According to researchers, EA determines whether ER strategies are successful. In turn, the use of a specific ER strategy affects the outcome of an emotional experience and response. The habitual use of maladaptive ER strategies eventually leads to physical and mental illnesses (Van Beveren et al., 2019). When individuals experience negative emotions, their EA can help them choose adaptive regulation strategies, thereby effectively alleviating these emotions. Conversely, a lack of EA can lead to maladaptive behaviors and persistent negative emotions that cause subsequent issues. Accordingly, we reasoned that ER is involved in the relationship between maladaptation and EA (Barrett and Gross, 2001) and that individuals must thus recognize and understand their emotions when choosing an ER strategy and deciding on the optimal solution.

Some researchers have hypothesized that EA affects depression through ER. Specifically, their findings indicated that individuals who paid more attention to emotional information and could clearly recognize their emotions were more inclined to choose cognitive reappraisal as a strategy, thereby facing fewer emotional adjustment issues (e.g., depression) (Boden and Thompson, 2015). In other words, individuals with high EA considered cognitive reappraisal more effective and used it for ER, thereby avoiding depressive symptoms. However, individuals who paid less attention to, and tended to be confused by, their emotions were more likely to use expressive suppression, resulting in a greater prevalence of depression (Boden and Thompson, 2015). In a study of adolescents, Vine and Aldao (2014) proposed that adverse ER strategies had an obvious mediating effect in the relationship between EA and emotional issues. Poor EA can be a major contributor to the development of depressive symptoms during adolescence if individuals are not adept at using adaptive ER strategies because additional cognitive resources (i.e., good EA) are required to activate such strategies; non-adaptive strategies are automatic and somatic (Van Beveren et al., 2019).

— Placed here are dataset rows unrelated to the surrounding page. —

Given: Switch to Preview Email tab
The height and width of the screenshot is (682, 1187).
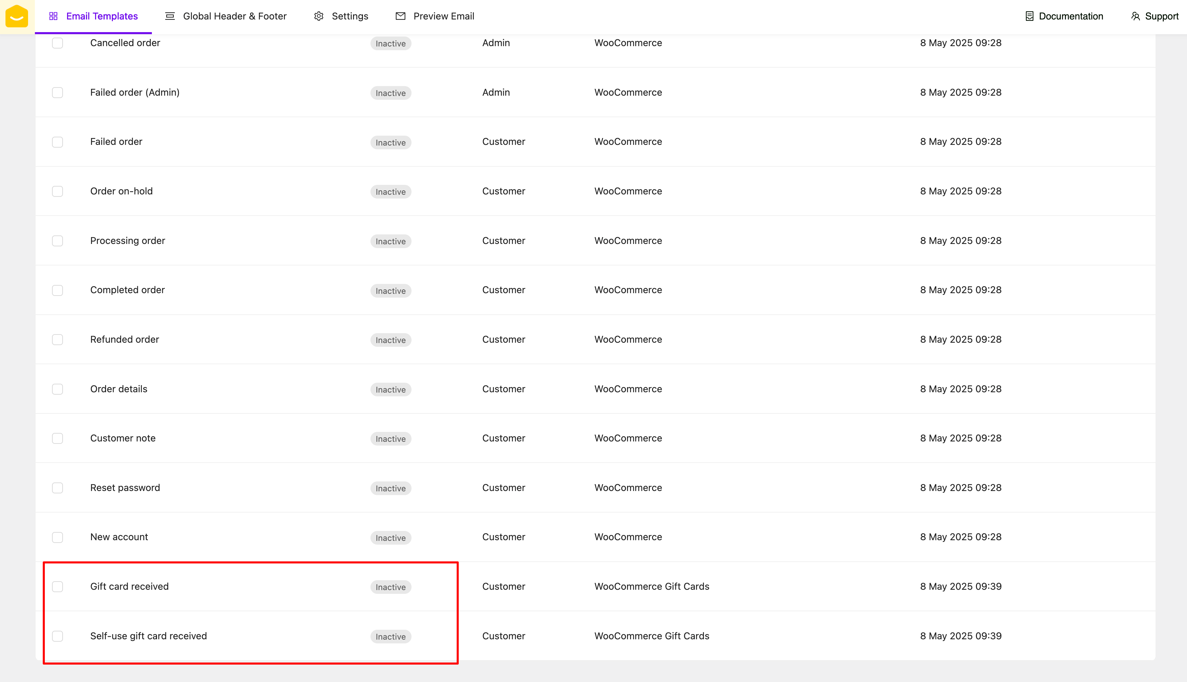Looking at the screenshot, I should pos(443,16).
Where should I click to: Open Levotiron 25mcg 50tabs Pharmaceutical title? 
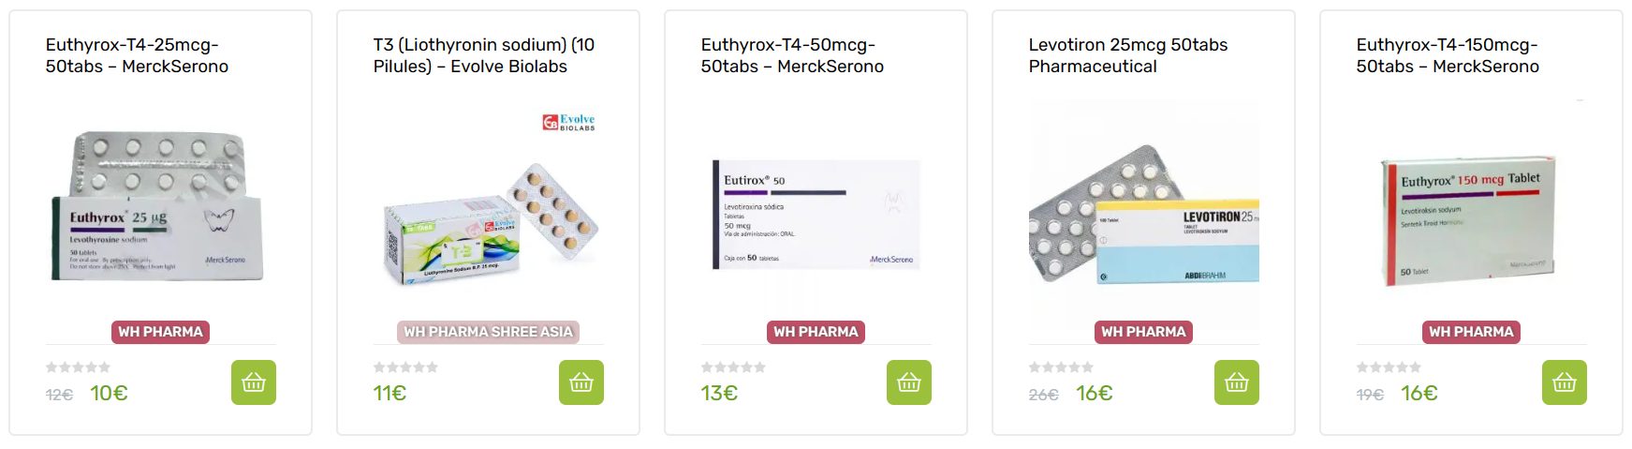pyautogui.click(x=1127, y=55)
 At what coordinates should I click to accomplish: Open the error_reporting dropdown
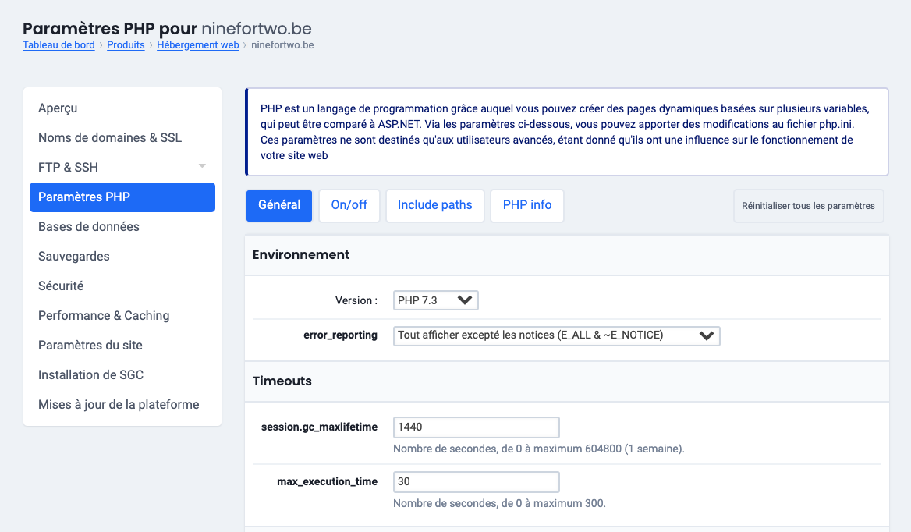point(556,335)
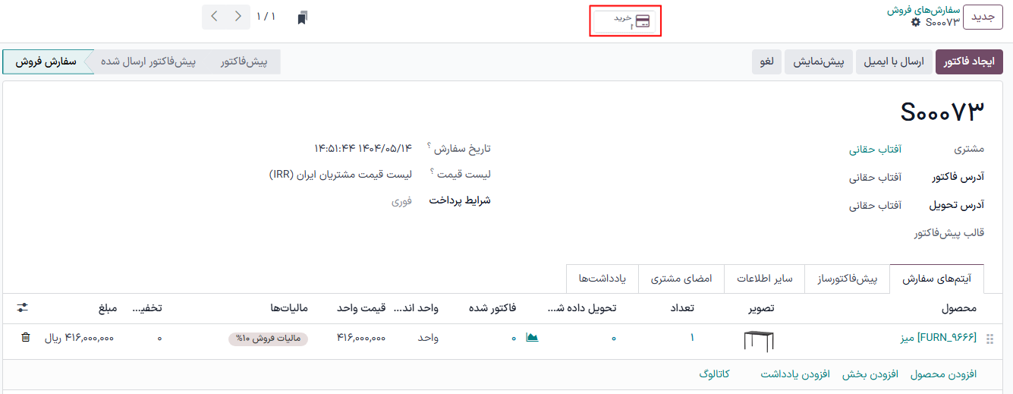Go to next record with right chevron
Image resolution: width=1013 pixels, height=394 pixels.
[238, 16]
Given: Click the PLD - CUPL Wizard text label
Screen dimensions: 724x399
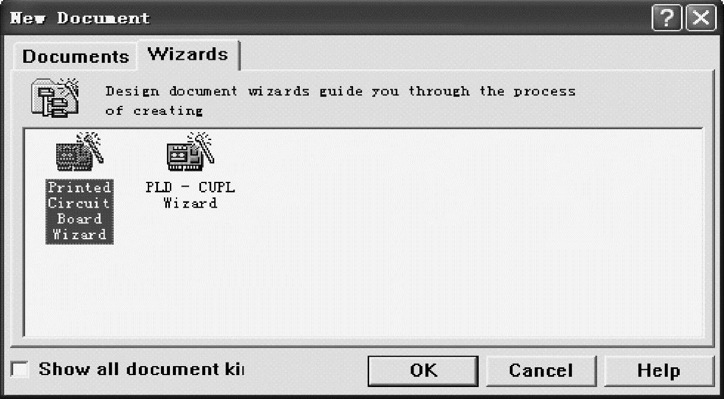Looking at the screenshot, I should [190, 195].
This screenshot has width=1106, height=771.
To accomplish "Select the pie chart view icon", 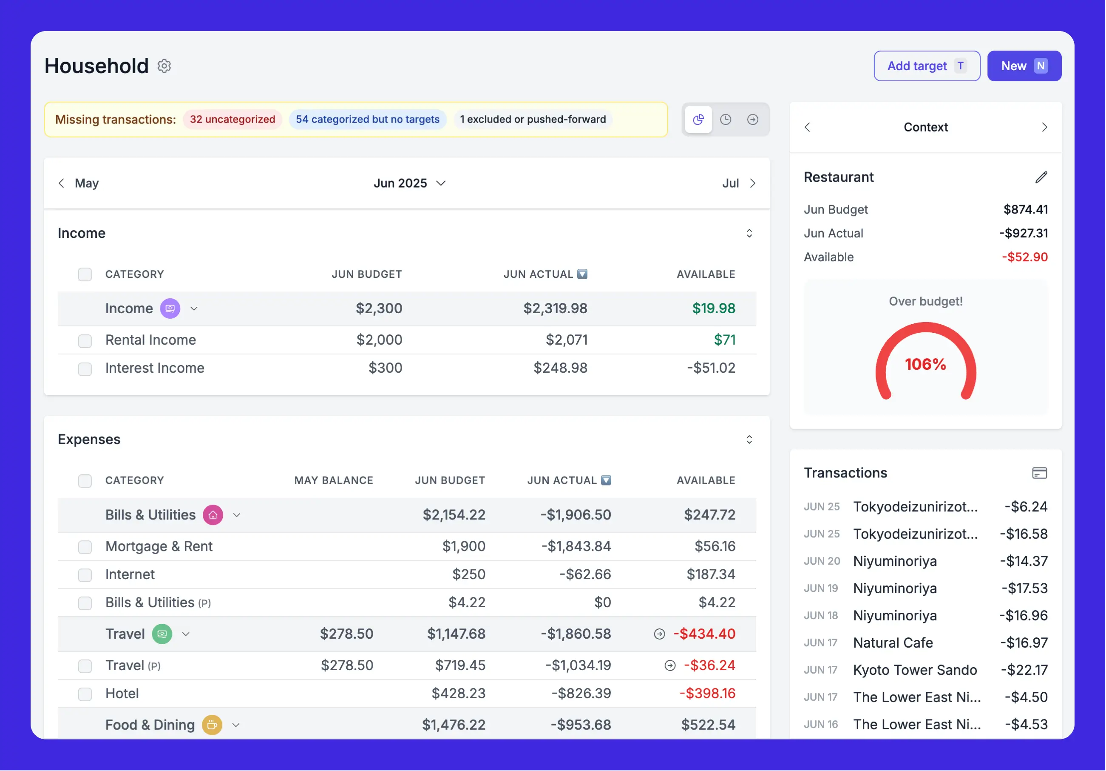I will [698, 120].
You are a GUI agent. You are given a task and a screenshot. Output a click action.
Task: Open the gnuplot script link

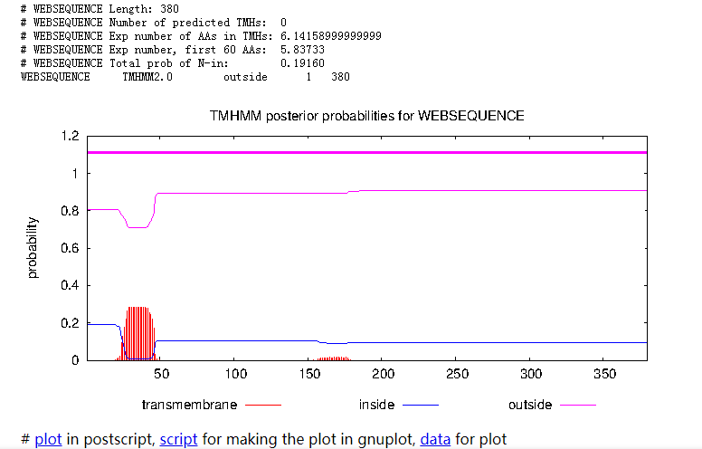178,439
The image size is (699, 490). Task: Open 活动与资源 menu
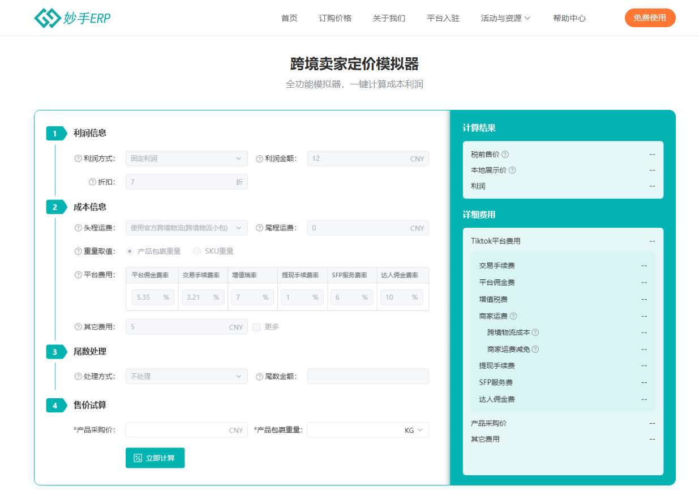tap(505, 18)
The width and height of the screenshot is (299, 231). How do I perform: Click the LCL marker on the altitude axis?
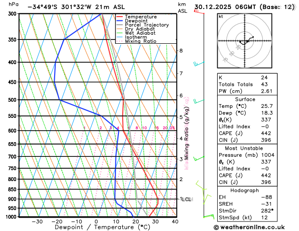[x=186, y=199]
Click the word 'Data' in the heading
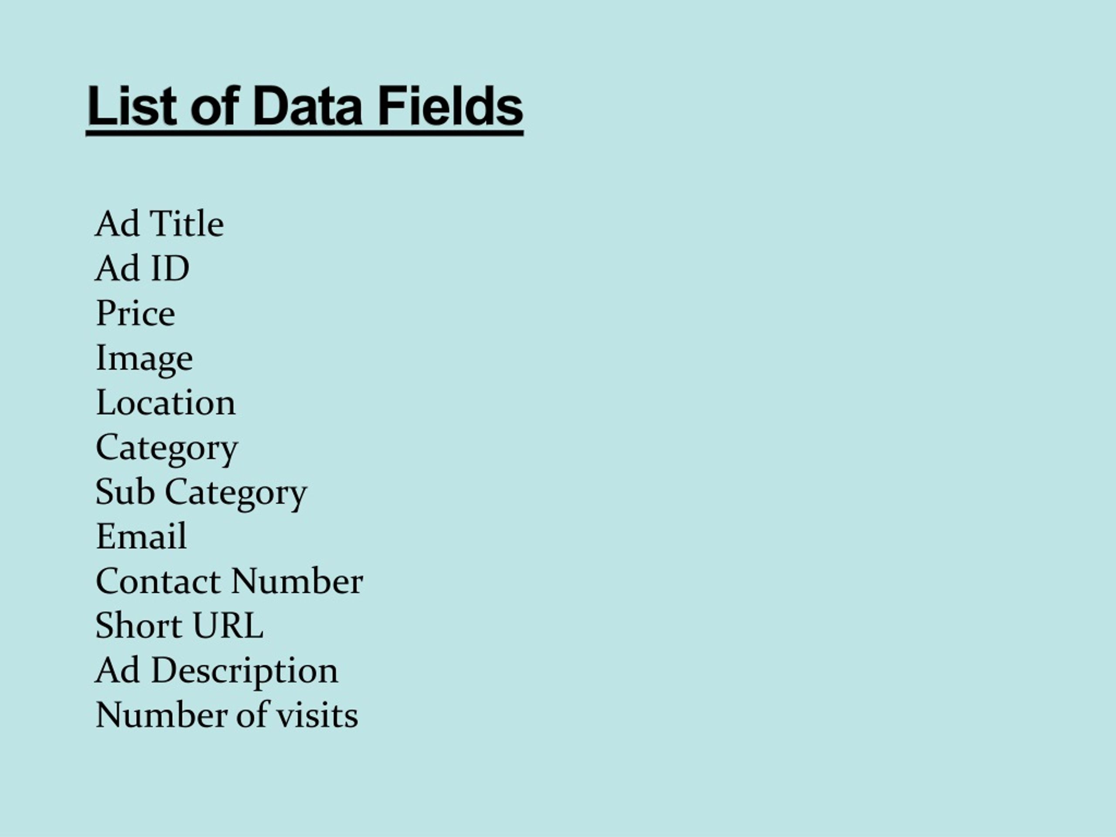 click(x=308, y=106)
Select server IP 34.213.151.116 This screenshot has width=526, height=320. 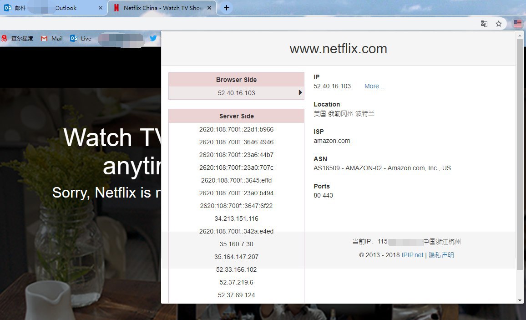[x=236, y=218]
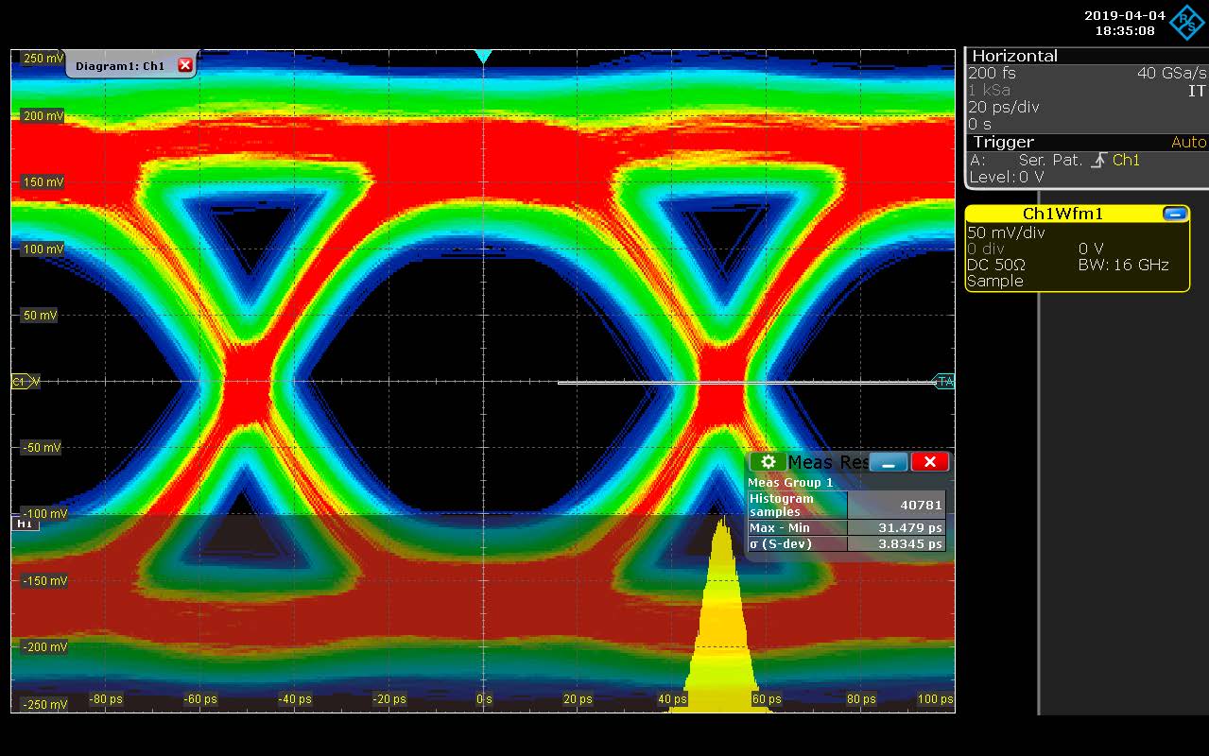Click the cyan trigger position marker

tap(483, 57)
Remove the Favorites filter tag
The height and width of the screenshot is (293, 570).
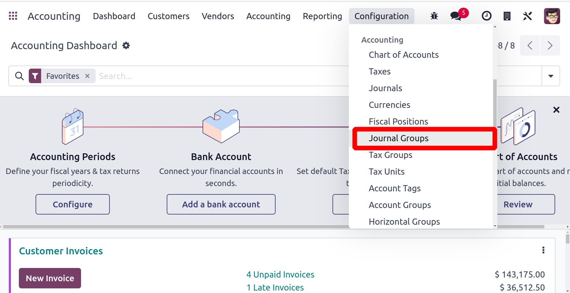(88, 76)
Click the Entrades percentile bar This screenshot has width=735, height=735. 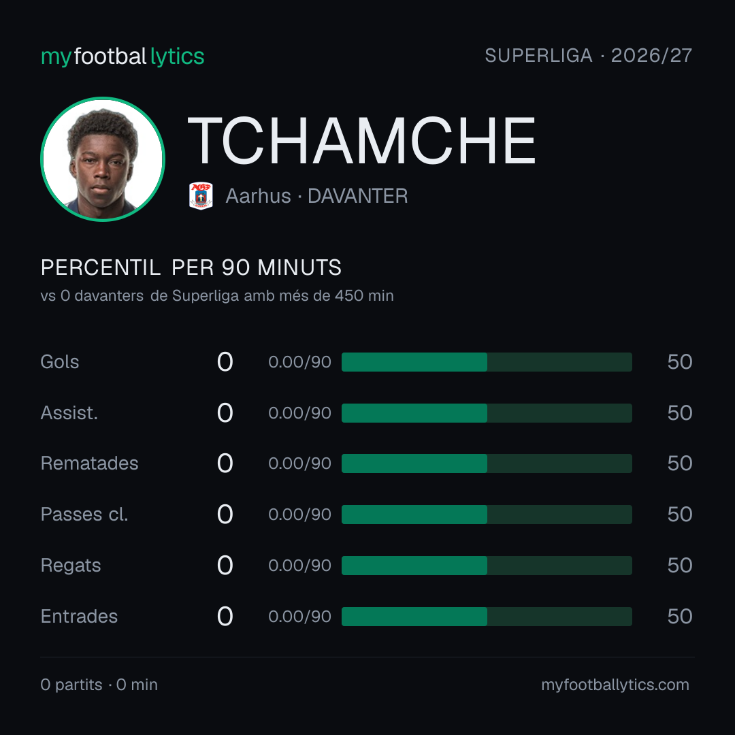point(487,617)
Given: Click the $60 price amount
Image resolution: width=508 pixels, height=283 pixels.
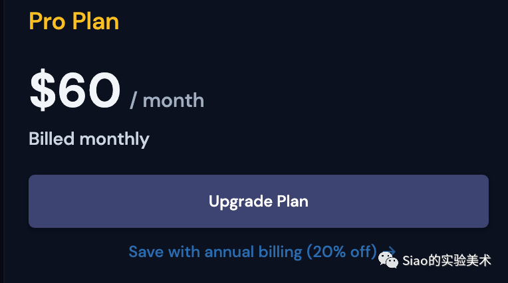Looking at the screenshot, I should tap(75, 90).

The present study and hypotheses development

Although there is no related empirical research involving children, we deduced from existing research that a lack of EA was related to insufficient ER (Hubbard et al., 2002; Stegge and Terwogt, 2007; Eckland and English, 2019) and non-adaptive ER strategies. These tendencies caused emotional adjustment issues (Eisenberg et al., 2007; Blair et al., 2015), such as childhood depression. Accordingly, we reasoned that a mediating relationship exists between children’s EA, ER, and emotional adaptation. However, there is a lack of longitudinal follow-up research on the mechanism by which the various variables interact in child development. Most existing studies on the topic are cross-sectional (Sendzik et al., 2017), and the mutual interactions between the variables during the developmental process are yet to be examined. Thus, the predictive mechanism of EA, ER, and emotional adaptation during child development remains unclear.

Children aged 8–12 are just beginning the transition from childhood to adolescence. They require access to additional ER strategies as they enter the middle-upper grades of elementary school, and the significance of emotional adaptation should become more apparent to them during this time. Meanwhile, lack of EA, which also affects the preference of ER strategies, might become an important risk factor in their future. Thus, it is necessary to investigate their psychological wellbeing by analyzing their EA and depression, especially since children of these ages have accumulated sufficient language skills, emotional knowledge, and social experience.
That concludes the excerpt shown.